A northern Iraqi Easter
| Karamles, iraq
In the small church of St. Addaie the Messenger, the crucifixion and resurrection, retold in the village for the past 2,000 years, was re-enacted in elaborate Easter celebrations by a community holding fast to its ancient traditions but uneasy about its future.
The village is fewer than 20 miles from Mosul, one of Iraq’s most violent cities, but inside the green line that separates the Kurdish-controlled north from central-government controlled Iraq.
Hundreds of its 1,500 residents were driven from Mosul by the killings and kidnappings of Christians that have recently begun to wane. Rising political tensions
between the Kurdish government and Baghdad over oil and land have raised fears about the fate of towns and villages claimed by both governments.
“Our problem now is that this area neither belongs to the Iraqi government nor to the government of Kurdistan – it is somewhere in between,” says Monsignor Yousif Shamon Qahwachi, who has served the village’s Chaldean Catholic community for four decades. “We don’t know where we will end up.”
Reflecting better security, Easter commemorations seemingly involving the entire village, were the most elaborate in years. A giant painted Easter egg marked a main road into town. Across from the church, cut-outs of Roman soldiers and a canvas rock guarded a mock cave where a representation of Jesus' body lay. On Saturday afternoon, as parishioners recited prayers at St. Addaie, a white-robed procession led by a young priest walked through the narrow winding streets to bring back the communion chalice to mark Christ’s resurrection.
In a highlight of the ceremony, a large crucifix suspended by wires from the ceiling floated up from the floor followed by a clash of cymbals signifying the battle for light over darkness. Women, most with their hair covered with lace mantillas, ululated in celebration.
Ancient history
The village is built on the remains of a 3,000-year-old settlement between the Assyrian capitals of Ninevah and Nimrud. Relics attributed to Saint Barbara,
believed by the faithful to be an early martyr put to death by her pagan father for converting to Christianity, are enshrined in a chapel on the hill.

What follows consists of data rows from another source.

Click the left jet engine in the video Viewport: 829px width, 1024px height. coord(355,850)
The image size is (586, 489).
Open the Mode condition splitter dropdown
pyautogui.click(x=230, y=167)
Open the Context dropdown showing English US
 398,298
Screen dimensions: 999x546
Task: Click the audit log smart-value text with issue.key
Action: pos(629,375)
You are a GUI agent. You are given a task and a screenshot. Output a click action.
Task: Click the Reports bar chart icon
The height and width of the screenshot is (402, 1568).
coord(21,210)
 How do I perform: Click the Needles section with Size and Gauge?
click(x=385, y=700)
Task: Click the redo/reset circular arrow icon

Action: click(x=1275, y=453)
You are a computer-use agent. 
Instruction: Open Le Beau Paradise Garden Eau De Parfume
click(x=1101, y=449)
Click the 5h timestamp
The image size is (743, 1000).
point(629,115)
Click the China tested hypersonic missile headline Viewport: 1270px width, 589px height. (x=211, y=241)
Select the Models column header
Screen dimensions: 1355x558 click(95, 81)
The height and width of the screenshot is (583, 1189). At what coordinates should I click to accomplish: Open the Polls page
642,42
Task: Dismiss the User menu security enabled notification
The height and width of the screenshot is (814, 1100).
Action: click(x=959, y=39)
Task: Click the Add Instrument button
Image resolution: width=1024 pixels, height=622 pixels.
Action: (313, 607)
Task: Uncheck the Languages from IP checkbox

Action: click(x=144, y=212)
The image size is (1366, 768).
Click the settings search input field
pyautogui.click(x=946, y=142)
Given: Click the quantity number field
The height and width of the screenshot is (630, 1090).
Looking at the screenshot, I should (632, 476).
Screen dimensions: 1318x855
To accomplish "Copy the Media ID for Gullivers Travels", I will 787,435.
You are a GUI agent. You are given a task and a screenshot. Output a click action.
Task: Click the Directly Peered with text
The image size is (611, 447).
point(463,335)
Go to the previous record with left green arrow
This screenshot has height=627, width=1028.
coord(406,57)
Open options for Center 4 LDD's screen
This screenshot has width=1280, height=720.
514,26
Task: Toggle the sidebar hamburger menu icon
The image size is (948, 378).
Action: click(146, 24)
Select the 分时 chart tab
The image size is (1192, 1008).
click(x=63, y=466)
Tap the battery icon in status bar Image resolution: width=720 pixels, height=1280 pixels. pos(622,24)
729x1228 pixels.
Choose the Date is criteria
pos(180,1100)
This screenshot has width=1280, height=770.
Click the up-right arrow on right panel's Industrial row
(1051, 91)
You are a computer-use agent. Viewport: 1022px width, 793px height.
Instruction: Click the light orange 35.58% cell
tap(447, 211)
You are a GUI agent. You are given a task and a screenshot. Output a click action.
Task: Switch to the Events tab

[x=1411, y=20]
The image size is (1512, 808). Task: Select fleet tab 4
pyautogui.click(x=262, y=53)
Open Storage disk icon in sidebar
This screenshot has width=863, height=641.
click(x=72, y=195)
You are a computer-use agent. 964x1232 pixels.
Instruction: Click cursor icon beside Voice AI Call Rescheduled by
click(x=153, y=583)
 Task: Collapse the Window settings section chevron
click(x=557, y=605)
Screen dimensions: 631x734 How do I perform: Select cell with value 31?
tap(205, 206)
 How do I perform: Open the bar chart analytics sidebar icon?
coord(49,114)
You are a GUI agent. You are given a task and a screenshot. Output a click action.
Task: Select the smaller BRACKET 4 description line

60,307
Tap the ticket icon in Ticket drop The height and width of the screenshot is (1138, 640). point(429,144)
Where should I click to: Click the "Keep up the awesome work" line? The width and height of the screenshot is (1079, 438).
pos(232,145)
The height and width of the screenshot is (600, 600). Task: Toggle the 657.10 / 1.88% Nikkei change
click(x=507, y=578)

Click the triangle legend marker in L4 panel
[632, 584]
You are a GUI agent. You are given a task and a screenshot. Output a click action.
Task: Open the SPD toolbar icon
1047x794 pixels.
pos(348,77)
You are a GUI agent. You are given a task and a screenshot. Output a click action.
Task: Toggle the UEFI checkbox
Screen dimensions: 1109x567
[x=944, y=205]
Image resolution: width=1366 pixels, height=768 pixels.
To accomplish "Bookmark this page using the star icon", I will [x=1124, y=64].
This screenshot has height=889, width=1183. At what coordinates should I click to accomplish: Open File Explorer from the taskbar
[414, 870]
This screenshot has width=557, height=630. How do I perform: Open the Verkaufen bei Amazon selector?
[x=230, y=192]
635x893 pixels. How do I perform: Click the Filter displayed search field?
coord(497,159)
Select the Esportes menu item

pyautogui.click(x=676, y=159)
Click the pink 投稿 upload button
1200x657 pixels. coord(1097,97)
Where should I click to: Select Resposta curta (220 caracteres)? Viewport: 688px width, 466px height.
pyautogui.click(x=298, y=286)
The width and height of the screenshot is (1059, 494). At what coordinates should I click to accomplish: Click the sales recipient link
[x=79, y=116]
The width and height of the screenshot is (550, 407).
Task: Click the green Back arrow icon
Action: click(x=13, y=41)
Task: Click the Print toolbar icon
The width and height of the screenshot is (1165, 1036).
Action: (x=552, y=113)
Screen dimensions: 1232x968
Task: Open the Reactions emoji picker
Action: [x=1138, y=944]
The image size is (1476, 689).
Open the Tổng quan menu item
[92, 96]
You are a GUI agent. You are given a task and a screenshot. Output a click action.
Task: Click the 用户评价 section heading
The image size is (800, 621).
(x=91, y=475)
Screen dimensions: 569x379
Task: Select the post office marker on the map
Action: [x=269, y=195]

Four years ago, its proximity to Mosul and car-bombings of other less protected towns led residents to build a trench around the entire village. At night the
entrances to the village are blocked by parked cars and townspeople carrying rifles question strangers.
In the church is the tomb of a young priest shot dead by Al Qaeda in Mosul in 2007.
“They told us we have to leave and they threatened us,” says Gorgia Sumlan, the mother of Ragheed Aziz Ganni, the murdered priest. “They left us a note at home saying you have to pay $50,000 or we will kill you. If you report us we will come and cut your heads off.”
Father Ragheed sent his parents to Karamles and the following June he was shot dead.
Departures
Like other Christian communities in the disputed areas, a steady stream of families have departed either legally or illegally to Europe and the United States. Despite its own violent upheaval, Syria still serves as a way station for Iraqi refugees hoping for a better life in the West.
The community has been neglected by both the Kurdish and Iraqi governments, says Monsignor Yousif. Water is sometimes cut off for days. There are almost no jobs.
Over the years, some townspeople have made their homes within the crumbling stone walls of the remains of centuries-old homes.
In one of them, Ramzi Slewa and his wife Samira Rafwa have raised three children on the tiny income from selling candy and soft drinks from a cart. Their son recently made his way to Germany. Their daughter Vera is studying at technical college in Mosul. It’s safe enough now to go back and forth every day.
“We came here because it’s safe but we want to remain a part of Mosul,” she says. “How can we join Kurdistan – we don’t speak the same language.”
Monsignor Yousif longs for the multi-religious, multi-ethnic society Iraq was in the past. The community is split but in his view Iraq’s increasingly small numbers of Christians would be better off joining a small independent Kurdish region rather than being lost in an Arab Muslim sea.
“For years we’ve been asking for many things to revive the area but no one is listening to us,” says the monsignor. ‘We do not officially belong to Kurdistan or the federal government in Baghdad. We’ve been lost.”